Akibatnya kata-kata yang manis mudah saja masuk kedalam hati yang kosong ini. Sangat disayangkan ada sebagian pemuda yang berbuat demikian dengan keterperdayaan atau malah merasa senang dan nikmat mencumbu dan merayu, bahkan merasa bangga dengan perbuatannya itu. Ia bangga jika dirinya dapat berhasil merayu banyak wanita.

Karena itu, wahai para gadis muslimah, janganlah terperdaya oleh perkataan dan semua rayuan gombal. Hendaklah anda mendengarkan nasihat orang tua atau wali. Janganlah memasuki kehidupan rumah tangga hanya semata-mata memperturutkan perasaan, tetapi pertimbangkanlah segala sesuatunya dengan akal sehat.

Kepada orang tua atau wali hendaklah memperhatikan kemauan dan keinginan anak-anak perempuannya. Janganlah si ayah membuang perasaan dan keinginan anaknya dan menjadikannya amplop kosong tak berisi. Lalu mengawinkannya dengan siapa saja yang dikehendakinya, sehingga si anak memasuki kehidupan rumah tangga dengan terpaksa. Karena si anak itulah kelak yang akan bergaul dengan suaminya, dan bukan si ayah. Tetapi ini tidak berarti bahwa antara pemuda dan si gadis harus sudah ada hubungan cinta sebelum terjadinya perkawinan, namun paling tidak harus ada kerelaan hati.

Islam memerintahkan si peminang melihat pinangannya, begitu juga sebaliknya. Nabi SAW bersabda: “Karena yang demikian itu lebih patut dapat mengekalkan kalian berdua.” Syariat Islam menghendaki kehidupan rumah tangga ditegakkan atas dasar saling meridhai dari masing-masing pihak yang berkepentingan.

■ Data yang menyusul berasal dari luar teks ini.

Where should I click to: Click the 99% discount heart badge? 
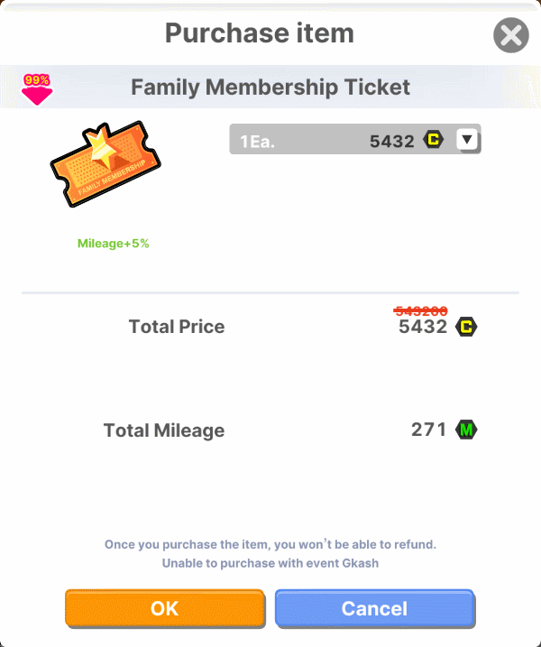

Si wanita hendaklah ridha, setidak-tidaknya memiliki kebebasan untuk menyatakan kehendak dan pendapatnya secara terus terang, atau kalau ia merasa malu menyatakan persetujuannya secara terus terang, bolehlah bersikap diam: “Anak gadis (perawan) itu hendaklah dimintai izinnya (untuk dikawinkan), dan janda itu lebih berhak terhadap dirinya.” (HR. Al-Jama’ah kecuali Bukhari).

Maksudnya wanita yang sudah pernah kawin sebelumnya harus menyatakan dengan terus terang. “Saya suka dan cocok (setuju).” Adapun seorang gadis bila dimintai ijinnya untuk dikawinkan kadang-kadang merasa malu untuk menjawab, lalu ia diam dan tersenyum, maka yang demikian itu sudah dianggap cukup bahwa ia setuju. Tetapi jika ia mengatakan, “Tidak”, atau menangis, maka ia tidak boleh dipaksa.

Nabi Muhammad SAW membatalkan perkawinan seorang wanita yang dikawinkan tanpa kerelaannya. Dalam beberapa riwayat juga disebutkan bahwa ada seorang wanita yang menolak dikawinkan ayahnya. Lalu ia mengadukan hal itu kepada Nabi SAW. Nabi menginginkan ia merelakan ayahnya, sekali, dua kali, tiga kali. Ketika Nabi SAW melihat ia tetap pada pendiriannya, beliau bersabda, “Lakukanlah apa yang engkau kehendaki”. Tetapi kemudian wanita itu berkata, “Saya perkenankan apa yang dilakukan ayah, tetapi saya ingin agar para bapak (ayah) itu tahu bahwa mereka tidak punya hak apa-apa dalam masalah ini.”

Perlu ditegaskan disini bahwa dalam perkawinan itu harus ada kerelaan si anak dan wali (orang tua) sebagaimana yang disyaratkan oleh banyak fuqaha, sehingga mereka mengatakan wajibnya persetujuan wali untuk kesempurnaan nikah.

Disebutkan dalam hadits: “Tidak ada nikah kecuali dengan wali dan dua orang saksi yang adil.” (HR. Darquthni).

“Siapa saja wanita yang nikah tanpa memperoleh izin dari walinya, maka nikahnya batal, batal, batal.” (HR. Abu Daud Ath-Thayalisi).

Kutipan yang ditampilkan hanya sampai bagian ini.